The records below hold a stretch from the line with "The height and width of the screenshot is (702, 642)." through the line with "Given: Open the Add New Address link"; return exactly those lines, ends included, and nothing more.

++++++++++

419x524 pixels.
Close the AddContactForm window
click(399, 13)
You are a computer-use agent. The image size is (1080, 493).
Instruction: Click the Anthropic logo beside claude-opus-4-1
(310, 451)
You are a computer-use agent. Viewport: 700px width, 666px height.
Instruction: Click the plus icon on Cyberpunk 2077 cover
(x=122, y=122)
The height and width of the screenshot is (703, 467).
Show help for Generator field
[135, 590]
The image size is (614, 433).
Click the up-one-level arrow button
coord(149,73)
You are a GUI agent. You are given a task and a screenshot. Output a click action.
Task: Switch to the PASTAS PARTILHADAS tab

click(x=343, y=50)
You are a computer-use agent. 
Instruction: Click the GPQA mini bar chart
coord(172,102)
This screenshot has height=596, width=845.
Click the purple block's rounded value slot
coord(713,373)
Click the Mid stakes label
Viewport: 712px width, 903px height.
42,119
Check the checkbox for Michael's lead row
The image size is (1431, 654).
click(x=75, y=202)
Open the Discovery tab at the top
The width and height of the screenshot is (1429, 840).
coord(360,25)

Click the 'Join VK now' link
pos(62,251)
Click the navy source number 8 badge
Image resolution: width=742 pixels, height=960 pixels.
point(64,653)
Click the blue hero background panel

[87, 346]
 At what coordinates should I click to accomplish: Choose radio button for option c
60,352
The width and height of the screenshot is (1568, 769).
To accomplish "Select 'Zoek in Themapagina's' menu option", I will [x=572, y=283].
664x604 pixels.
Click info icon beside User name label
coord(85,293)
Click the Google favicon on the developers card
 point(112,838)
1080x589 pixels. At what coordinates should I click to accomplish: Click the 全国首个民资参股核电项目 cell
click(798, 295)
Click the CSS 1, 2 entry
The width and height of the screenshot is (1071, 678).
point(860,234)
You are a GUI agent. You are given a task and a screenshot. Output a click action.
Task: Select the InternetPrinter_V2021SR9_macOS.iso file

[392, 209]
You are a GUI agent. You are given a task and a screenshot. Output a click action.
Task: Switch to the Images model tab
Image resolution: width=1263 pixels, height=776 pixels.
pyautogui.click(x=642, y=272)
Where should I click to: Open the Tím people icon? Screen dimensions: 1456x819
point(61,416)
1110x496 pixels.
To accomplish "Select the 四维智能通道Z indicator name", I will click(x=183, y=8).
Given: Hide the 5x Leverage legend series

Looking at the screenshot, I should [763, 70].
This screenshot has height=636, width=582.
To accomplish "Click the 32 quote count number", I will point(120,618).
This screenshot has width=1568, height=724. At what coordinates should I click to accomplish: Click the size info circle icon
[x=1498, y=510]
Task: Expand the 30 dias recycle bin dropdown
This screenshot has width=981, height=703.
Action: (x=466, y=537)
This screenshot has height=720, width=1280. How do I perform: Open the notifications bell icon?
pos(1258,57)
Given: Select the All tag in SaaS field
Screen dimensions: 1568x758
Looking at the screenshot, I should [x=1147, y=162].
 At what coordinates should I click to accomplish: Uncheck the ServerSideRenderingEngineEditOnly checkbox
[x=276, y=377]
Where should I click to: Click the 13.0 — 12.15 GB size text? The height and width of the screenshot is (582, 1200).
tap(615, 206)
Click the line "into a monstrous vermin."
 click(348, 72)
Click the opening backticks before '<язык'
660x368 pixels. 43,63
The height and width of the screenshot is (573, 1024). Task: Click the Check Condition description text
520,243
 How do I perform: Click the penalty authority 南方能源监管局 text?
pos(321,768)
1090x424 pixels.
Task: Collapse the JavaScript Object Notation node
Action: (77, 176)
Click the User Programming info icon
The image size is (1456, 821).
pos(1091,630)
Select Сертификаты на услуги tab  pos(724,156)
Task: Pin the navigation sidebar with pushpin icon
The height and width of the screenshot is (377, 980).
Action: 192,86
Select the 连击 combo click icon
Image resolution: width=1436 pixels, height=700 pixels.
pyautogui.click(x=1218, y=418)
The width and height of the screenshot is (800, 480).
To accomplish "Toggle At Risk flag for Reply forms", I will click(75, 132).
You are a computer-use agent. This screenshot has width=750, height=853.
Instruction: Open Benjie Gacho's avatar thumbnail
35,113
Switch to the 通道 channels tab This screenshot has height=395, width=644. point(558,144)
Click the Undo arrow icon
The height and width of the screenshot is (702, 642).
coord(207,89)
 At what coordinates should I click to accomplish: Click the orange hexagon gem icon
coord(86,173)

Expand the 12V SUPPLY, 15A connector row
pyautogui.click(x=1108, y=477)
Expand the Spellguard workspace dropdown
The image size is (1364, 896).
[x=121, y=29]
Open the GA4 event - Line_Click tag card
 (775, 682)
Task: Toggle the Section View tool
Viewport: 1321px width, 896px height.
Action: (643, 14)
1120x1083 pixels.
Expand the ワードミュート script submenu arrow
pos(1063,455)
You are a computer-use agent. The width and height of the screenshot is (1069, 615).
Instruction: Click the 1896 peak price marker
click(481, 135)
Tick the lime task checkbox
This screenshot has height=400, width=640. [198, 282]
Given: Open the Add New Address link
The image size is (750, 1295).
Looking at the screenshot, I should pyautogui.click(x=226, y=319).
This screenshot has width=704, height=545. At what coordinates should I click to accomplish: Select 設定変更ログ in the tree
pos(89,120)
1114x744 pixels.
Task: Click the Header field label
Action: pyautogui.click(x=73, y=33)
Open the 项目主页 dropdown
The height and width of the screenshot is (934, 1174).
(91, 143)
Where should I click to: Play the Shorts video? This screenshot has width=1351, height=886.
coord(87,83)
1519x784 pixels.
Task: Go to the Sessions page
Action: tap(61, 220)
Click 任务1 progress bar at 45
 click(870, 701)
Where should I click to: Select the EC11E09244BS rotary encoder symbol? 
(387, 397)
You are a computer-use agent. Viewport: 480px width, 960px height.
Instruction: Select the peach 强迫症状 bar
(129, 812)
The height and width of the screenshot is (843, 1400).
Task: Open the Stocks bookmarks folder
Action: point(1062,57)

++++++++++

> [Exercise solution]:
The height and width of the screenshot is (702, 642).
coord(207,89)
 At what coordinates should I click to accomplish: Click the orange hexagon gem icon
coord(86,173)

Expand the 12V SUPPLY, 15A connector row
pyautogui.click(x=1108, y=477)
Expand the Spellguard workspace dropdown
The image size is (1364, 896).
[x=121, y=29]
Open the GA4 event - Line_Click tag card
 (775, 682)
Task: Toggle the Section View tool
Viewport: 1321px width, 896px height.
Action: (643, 14)
1120x1083 pixels.
Expand the ワードミュート script submenu arrow
pos(1063,455)
You are a computer-use agent. The width and height of the screenshot is (1069, 615).
Instruction: Click the 1896 peak price marker
click(481, 135)
Tick the lime task checkbox
This screenshot has height=400, width=640. [198, 282]
Given: Open the Add New Address link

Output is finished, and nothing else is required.